Feb 8, 2010 0
Let sex workers advertise
by Thierry Schaffauser**
[this article originally appeared here.]
After calling for the criminalisation of sex workers’ clients, Julie Bindel is now calling for a ban on sex workers’ advertisements. This is quite ironic coming from a person who claims to be denied her freedom of speech when the trans community protests against what it considers transphobia. She says she is fighting exploitation: in fact, she is fighting against prostitution itself.
Her logic is always simple, not to say simplistic: the ban of adverts will “reduce the number of punters paying for sex”. But reducing the number of clients also means reducing sex workers’ incomes, and our ability to choose them.

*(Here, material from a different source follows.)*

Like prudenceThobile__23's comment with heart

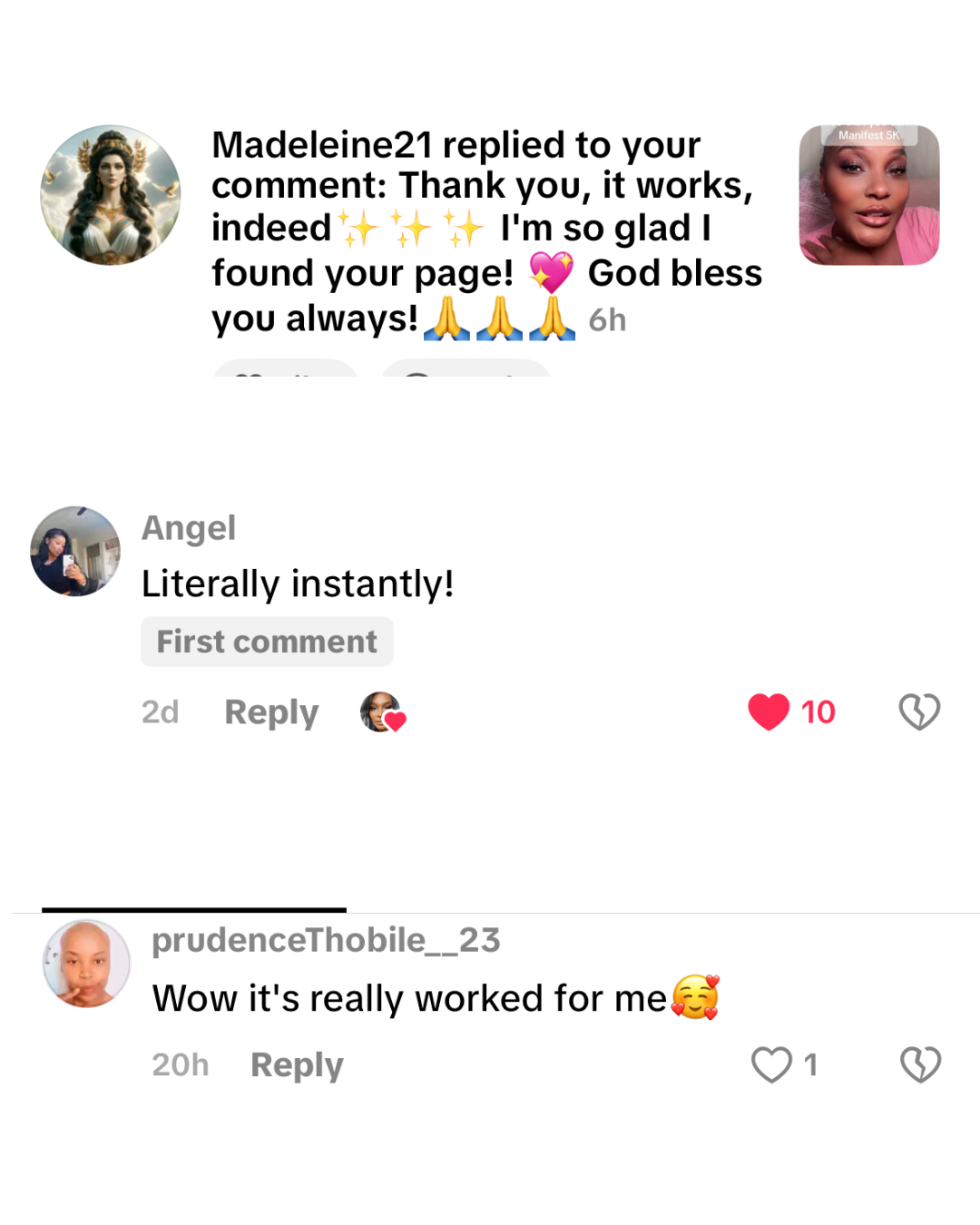[x=771, y=1064]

I have been a sex worker for seven years. I started working on the street in Paris, which I will never forget due to the violence I suffered from the police, false clients trying to scam us to get freebies, and homophobic gay-bashers. I come from a country where I couldn’t advertise my services legally. What happens is that we are censored by most websites and magazines. When we place adverts, we need to use specific codified words, which change all the time since the police quickly realise that words like “massage” or “relaxation” can have very different meanings. The websites, newspapers, and magazines impose more and more difficult conditions on advertising, and make advertising more and more expensive.
Surprisingly the only magazine that is never hassled by the police is the one for which we need to pay the most expensive adverts – up to 400 euros. I suspect they use the extra money to pay off the police, but cannot prove it.
Yes, exploitation exists in the sex industry. Nobody denies that. But Bindel is driving a crusade against the very existence of sex work itself, not against exploitation. By making illegal all the means by which we can practice sex work, she can pretend that she never targets sex workers themselves, because she regards us merely as victims.